• [EXTRAIT PROPOSÉ]:
┌──
On perçoit l’étincelle
On est tentés de se désespérer quand, à la fin d’une séance, on s’aperçoit que quelqu’un n’a presque rien écrit : deux lignes bâclées, alors qu’on s’est donné tant de mal pour l’encourager, lui suggérer des pistes, lui poser des questions. Quelqu’un traîne des pieds pour venir à l’atelier ? Quelqu’une fait sa mauvaise tête ? « On ne peut rien en tirer, de ces mômes ! » On est tentés de penser ainsi. Heureusement, on se ressaisit. On réfléchit. Est-ce que j’écris quelque chose de brillant tous les jours, moi ? Pourtant, j’ai le loisir de choisir mes moments, mes sujets, les conditions de mon écriture. Et pourtant : j’aime écrire ! Alors, eux… ? S’ils ne sont pas brillants entre 11h35 et 12h30 le lundi, entre un cours de je-ne-sais-quoi et le déjeuner, quand ils doivent écrire sur un sujet qu’ils découvrent pendant la séance même… je serais gonflé de le leur reprocher. Pour ma part, il y a des jours où je n’écris rien de bon : dans ce cas, je préfère me consacrer à autre chose — mais eux, ils ne choisissent pas leur emploi du temps. D’autres jours, je suis content de ce que j’écris ; quand je ponds deux mille signes de rien du tout, pour un projet de roman auquel je pense tous les jours depuis des mois, ça me prend une journée entière… Alors, eux… ? En cinquante-cinq minutes ? À propos d’un sujet tombé de nulle part ? Les râleurs (il y en a) vont râler un bon coup, et ne pas faire grand-chose. Les élèves appliqués (il y en a aussi, et ce sont parfois les mêmes) vont s’appliquer : ils vont « obéir à la consigne » et produire un texte sage, conforme, fade. C’est là qu’on est tentés de se désespérer. Mais on ne le fait pas, car nous avons plusieurs séances. S’il ne se passe rien pendant la première, on recommence pendant la deuxième et la troisième. J’essaie d’être patient, comme me l’a demandé ce garçon, en octobre. Je guette la petite étincelle, qui finira par s’allumer. Si ça n’arrive pas aujourd’hui, ça arrivera la prochaine fois. Et lorsque je perçois l’étincelle, c’est magique. Oh, je sais que ça ne peut pas se produire pour tout le monde en même temps… Souvent, à la fin d’une séance, je me dis : « C’était ta séance à toi », en m’adressant intérieurement à ce garçon ou à cette fille qui a compris un truc important, qui a senti que ça se débloquait. Si ça se produit sur une seule personne parmi les douze, c’est déjà merveilleux : je ne suis pas venu pour rien, je suis récompensé — car c’est un joli spectacle, cette étincelle.
└──
• [EXTRAITS DE DONNÉES]:
┌──
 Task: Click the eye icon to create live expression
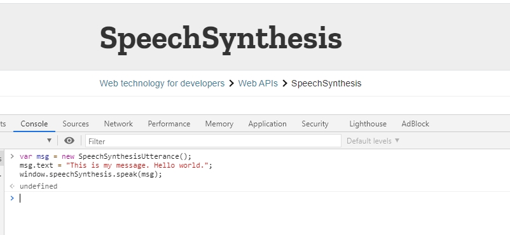pyautogui.click(x=69, y=141)
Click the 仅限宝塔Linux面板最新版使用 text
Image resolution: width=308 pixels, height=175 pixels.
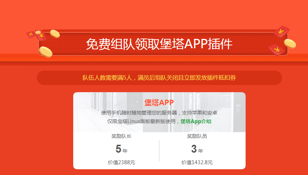tap(143, 121)
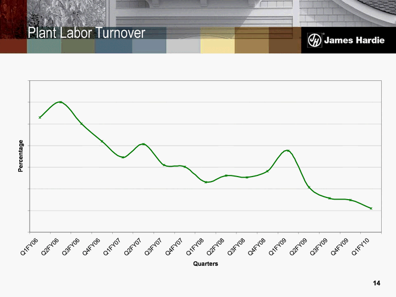Click the Percentage y-axis title
This screenshot has height=297, width=396.
pyautogui.click(x=21, y=156)
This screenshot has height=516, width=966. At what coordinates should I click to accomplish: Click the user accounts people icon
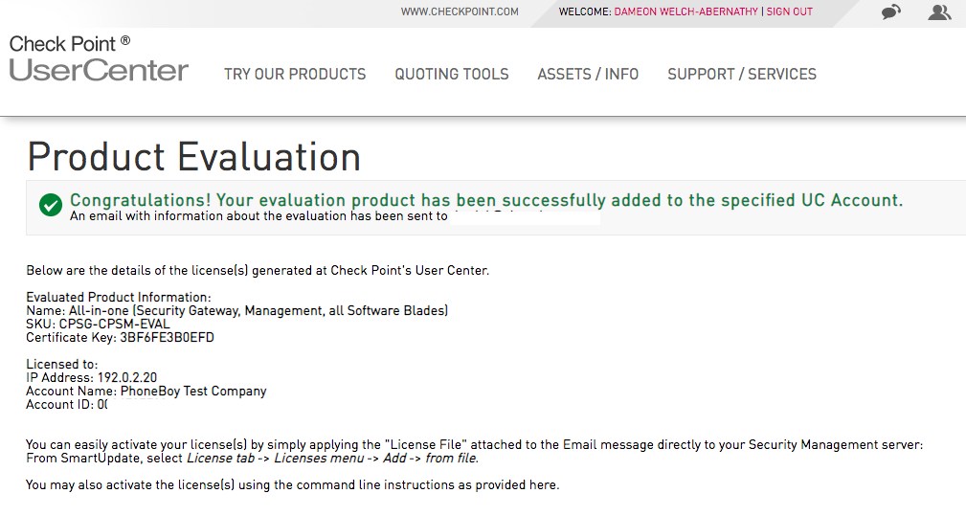click(939, 11)
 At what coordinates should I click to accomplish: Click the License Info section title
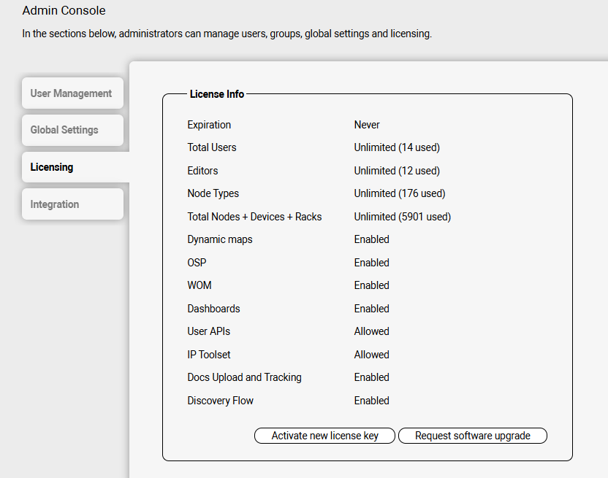tap(217, 94)
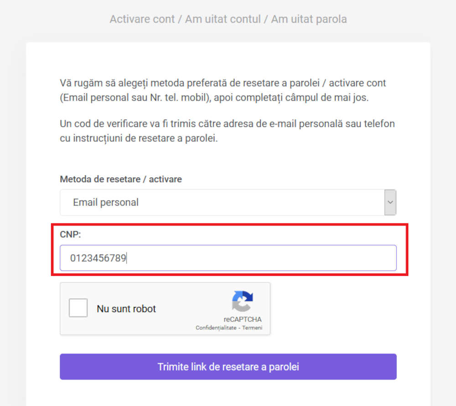Open the Confidențialitate link in reCAPTCHA

pos(216,328)

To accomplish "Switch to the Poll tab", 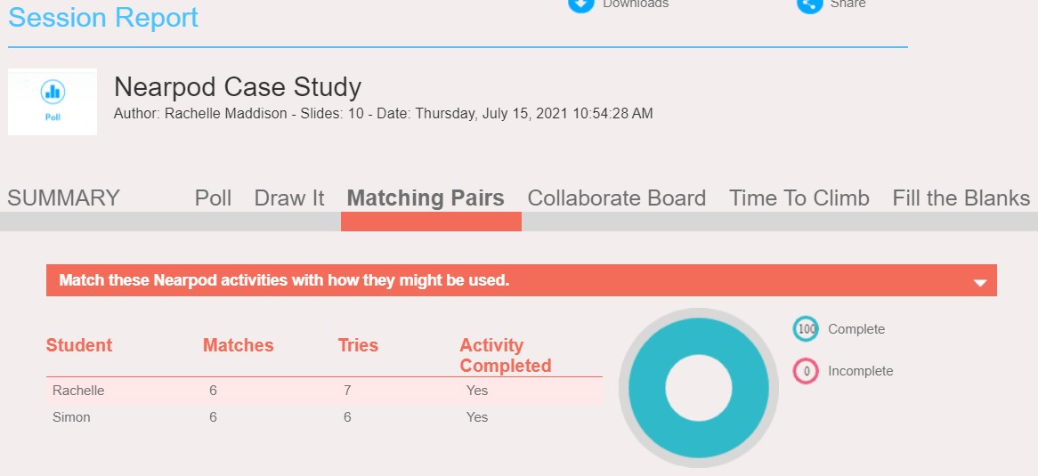I will click(x=213, y=198).
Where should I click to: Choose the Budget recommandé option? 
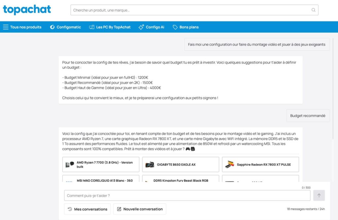308,115
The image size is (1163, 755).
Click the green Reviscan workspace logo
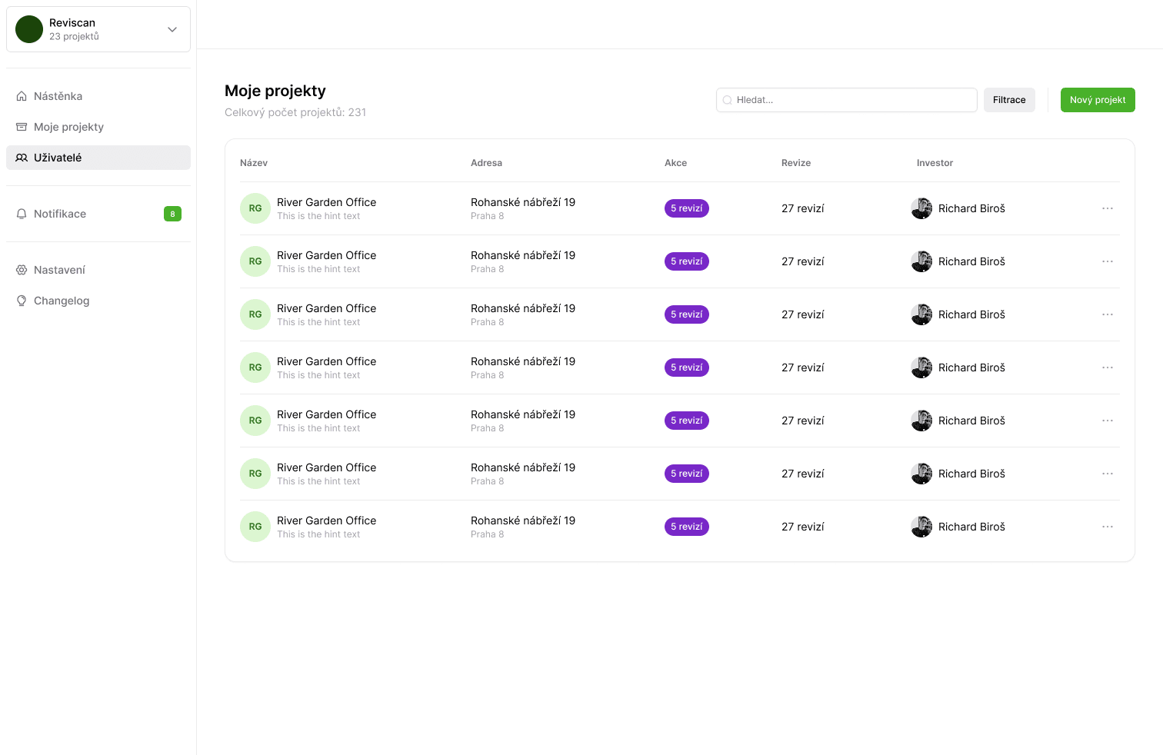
└──
• [EXERCICES À TRAITER]:
• A. Les affirmations suivantes concordent-elles avec le texte sur l'étincelle ? Répondez par oui ou par non à chacune et citez les mots du texte qui tranchent. (i) L'auteur affirme écrire quelque chose de brillant chaque jour. (ii) L'atelier se déroule sur plusieurs séances. (iii) Écrire deux mille signes pour son projet de roman occupe l'auteur une journée entière.
• B. Poursuivez le texte sur l'étincelle après sa dernière phrase.

• [RÉPONSES AUX EXERCICES]:
• A.
(i) Non : « Pour ma part, il y a des jours où je n’écris rien de bon ».
(ii) Oui : « nous avons plusieurs séances ».
(iii) Oui : « quand je ponds deux mille signes de rien du tout, pour un projet de roman auquel je pense tous les jours depuis des mois, ça me prend une journée entière ».

• B.
Les textes écrits par les Seconde, sur le thème « À nous deux maintenant », sont en ligne. Une fois débarrassés de leurs défauts d’orthographe, ponctués correctement, rendus lisibles par la mise en page, ils apparaissent pour ce qu’ils sont : des récits intéressants. On oublie la séance où rien n’a fonctionné, et celle où deux pauvres lignes ont été écrites : il a fallu passer par ça, sans doute, pour laisser dans le texte final le peu de mots sincères qui méritaient d’être écrits. Les récits sont brefs, mais ils sont tous différents : c’est la preuve que chaque élève n’a gardé que ses idées les plus personnelles, et s’est débarrassé du cadre que j’avais proposé, commun à tout le monde. C’est cela, l’étincelle que j’espère : qu’ils comprennent qu’il ne faut pas répondre à une consigne, mais profiter de ces ateliers pour écrire ce qui a du sens pour soi. Plusieurs élèves l’ont pigé désormais. Pas tous. Mais je serai patient, comme promis : je guette les étincelles.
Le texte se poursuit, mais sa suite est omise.